Cisco already has one IP router in space. About five years ago, the company modified one of its Mobile Access Routers and sent it into orbit on a scientific satellite. Cisco has used that router for experiments, but it has little capacity and not enough power available to operate full time, Pelton said.
The real test begins with the launch of a purpose-built device that is already in the IS-14, a major communications satellite from satellite operator Intelsat
, awaiting a launch scheduled for the end of this year. IS-14 originally was set to go up in the first quarter of this year, but the date was pushed back by overall launch delays at the Kennedy Space Center in Florida, Cisco said. Once IS-14 is in orbit, the U.S. government will experiment with the router for three months, after which carriers and private enterprises will test it for about a year, Pelton said.
A space-based router can't be built from inexpensive, off-the-shelf components, Pelton said. Everything down to the processors themselves has to be built to withstand large amounts of radiation over an expected life span of 15 years, so Cisco turned to specialized component providers. Cooling is also a problem, despite the extreme cold of the vacuum of space, because there are no convection currents to move heat away from the router. Therefore, the router effectively needs to have a heat sink that makes contact with outer space itself, Pelton said.

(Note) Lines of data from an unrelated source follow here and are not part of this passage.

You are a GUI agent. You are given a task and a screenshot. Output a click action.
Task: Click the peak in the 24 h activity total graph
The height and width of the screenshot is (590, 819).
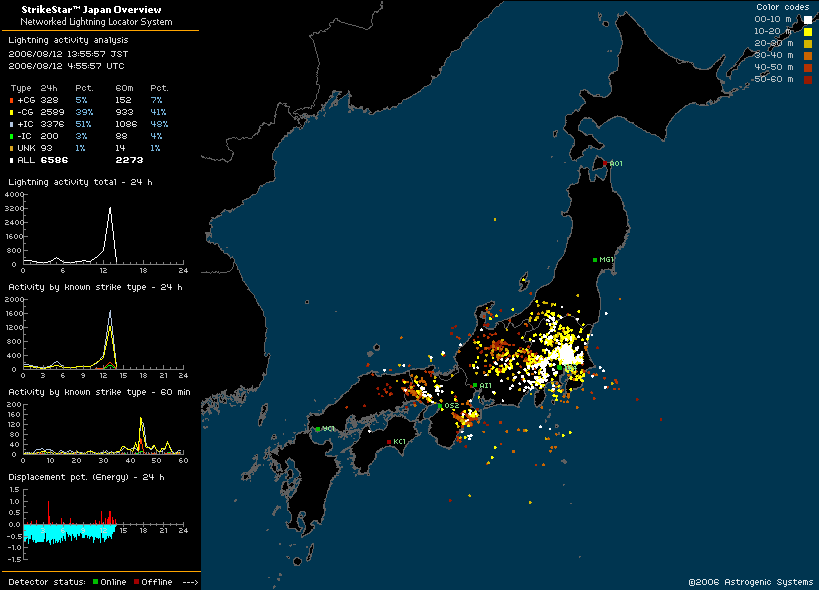pyautogui.click(x=110, y=208)
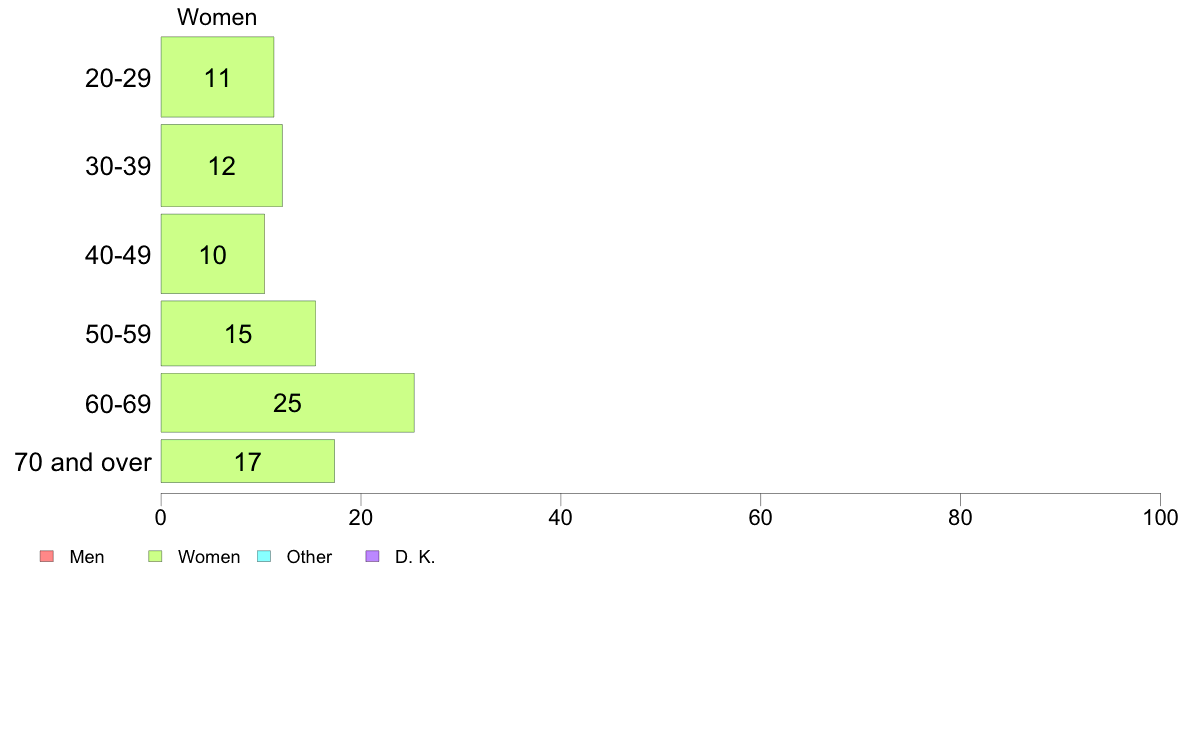Click the green Women legend swatch
The height and width of the screenshot is (736, 1188).
[x=155, y=556]
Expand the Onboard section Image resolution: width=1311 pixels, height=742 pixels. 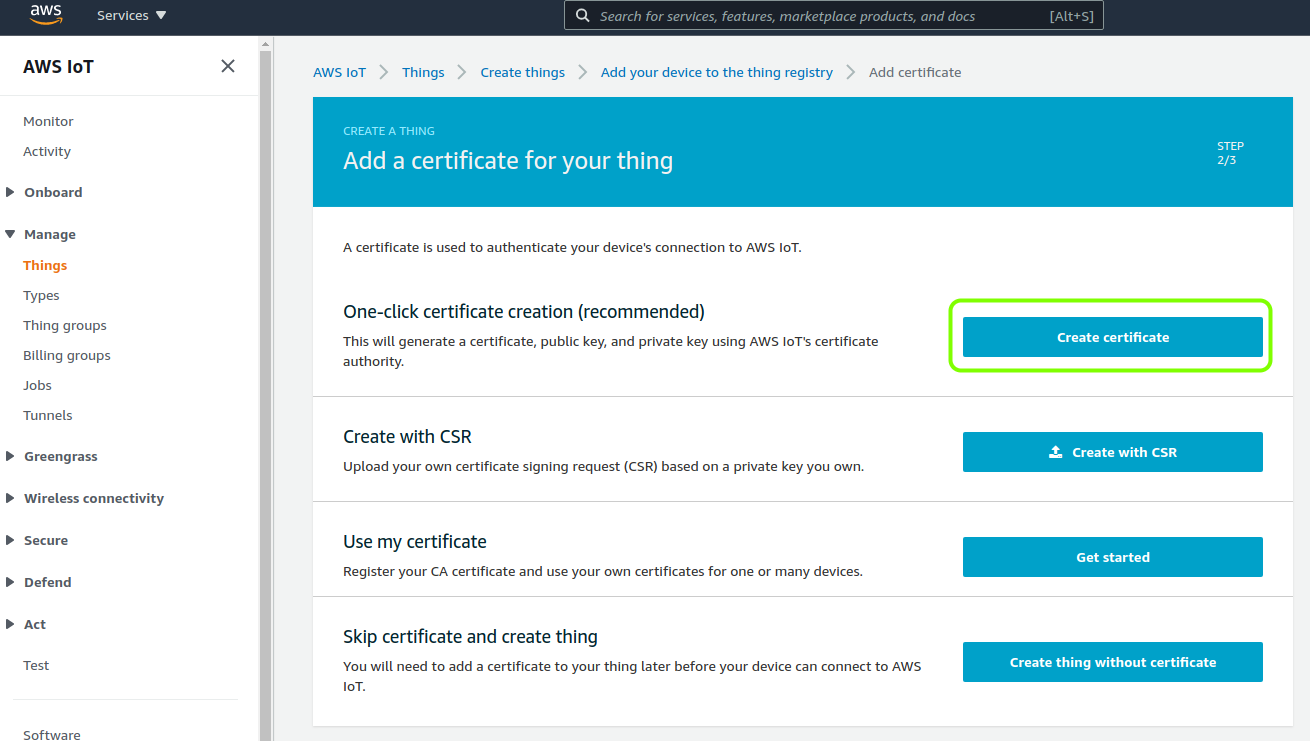[x=11, y=192]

Like other Cisco routers, the IRIS router can be managed remotely, Pelton said. But because it will be impossible to make a service call in person, there is extra redundancy built in. It's actually two routers in one, with one unit for redundancy, and includes two separate modem devices, also for redundancy. The whole package measures about 24 inches (61 centimeters) by 18 inches by 18 inches, he said. It's one part of a satellite the size of a school bus and is connected to just three of the more than 60 transponders, or antennas, on the satellite, he said.
Cisco believes the router will have a throughput of about 100Mbps once in space, a small figure for Earth-based routers, unprecedented in orbit. It will have Cisco's full IOS (Internetworking Operating System) software. It also includes IPSec (IP Security) capability for encrypting traffic.

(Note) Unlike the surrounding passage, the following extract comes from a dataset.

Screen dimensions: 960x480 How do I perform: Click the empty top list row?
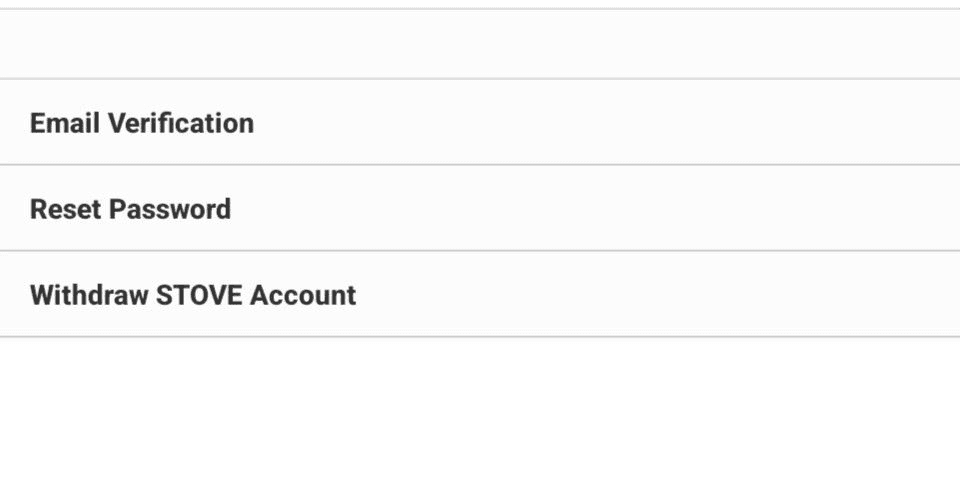[480, 44]
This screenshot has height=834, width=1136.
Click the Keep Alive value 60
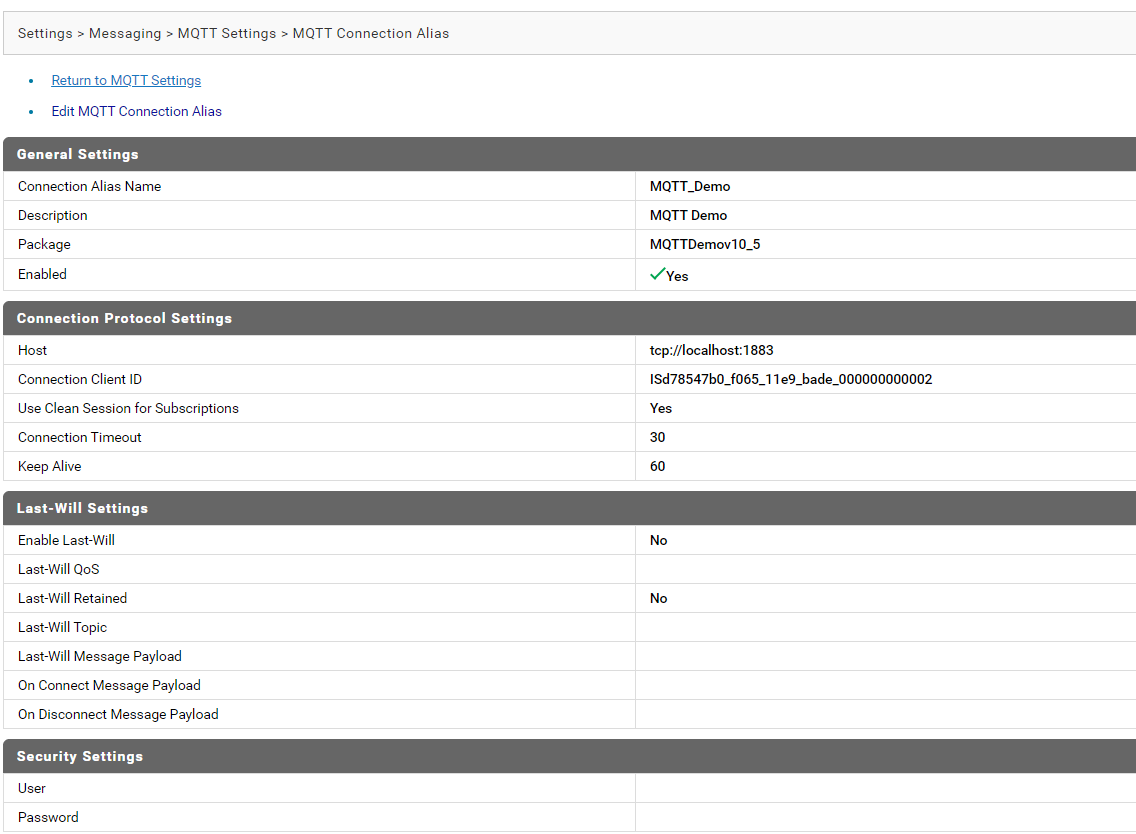(657, 466)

Power is also an issue. Despite the fact that this type of satellite typically operates on 5,000 to 7,000 watts of power from its solar panels, only a small fraction of that is available to the router, Pelton said.
Cisco's ultimate vision is a large network of satellites with routers, which could carry out routing among themselves. "When the technology reaches the right level of maturity, it should be the main mission of the satellite," Pelton said. Cisco has no projection of how big the market for space-based routers will be, nor how much it has invested in IRIS, for which it funded development and manufacturing of the router. But the worldwide satellite market is about US$125 billion a year and growing at a double-digit rate, Pelton said.

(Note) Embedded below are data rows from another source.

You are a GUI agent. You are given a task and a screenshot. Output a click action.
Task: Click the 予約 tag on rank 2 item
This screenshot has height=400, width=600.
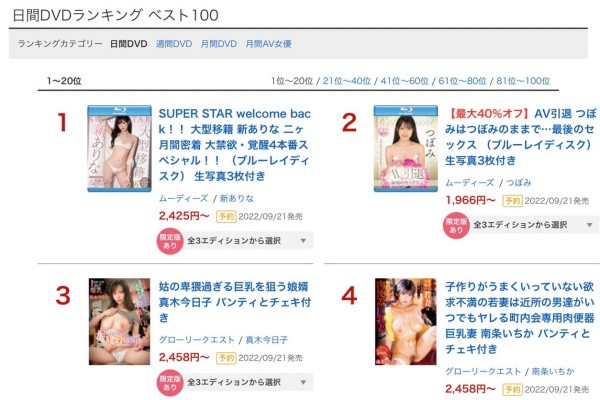(x=512, y=201)
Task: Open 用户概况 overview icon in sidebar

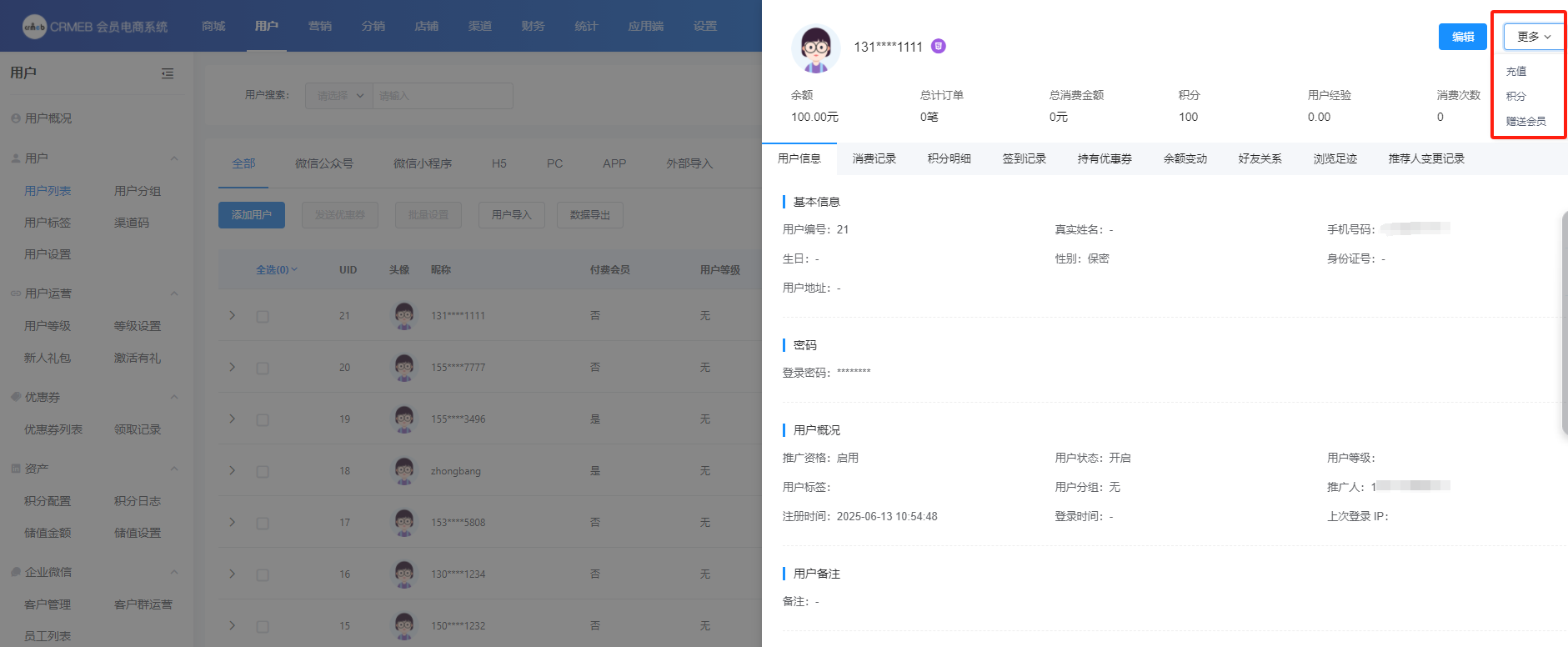Action: (16, 118)
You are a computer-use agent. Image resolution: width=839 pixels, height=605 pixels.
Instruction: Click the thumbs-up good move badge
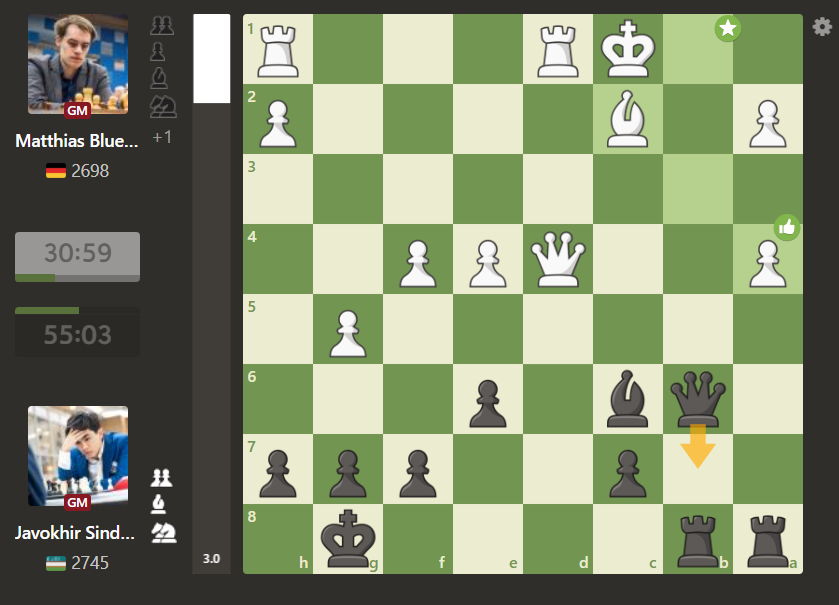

There is a lot of interest in this idea, especially from the military, according to Chartrand. Armed forces need low-latency communications within war zones that are hard to predict, he said. Also, a routed network of satellites could continue operating even if Earth stations were destroyed. The U.S. Air Force has pushed back the launch of its own planned satellite router to 2019, a move that should benefit Cisco, Chartrand said.
How real Cisco's satellite dreams turn out to be will become clearer once the satellite is in orbit and test results come in, he said.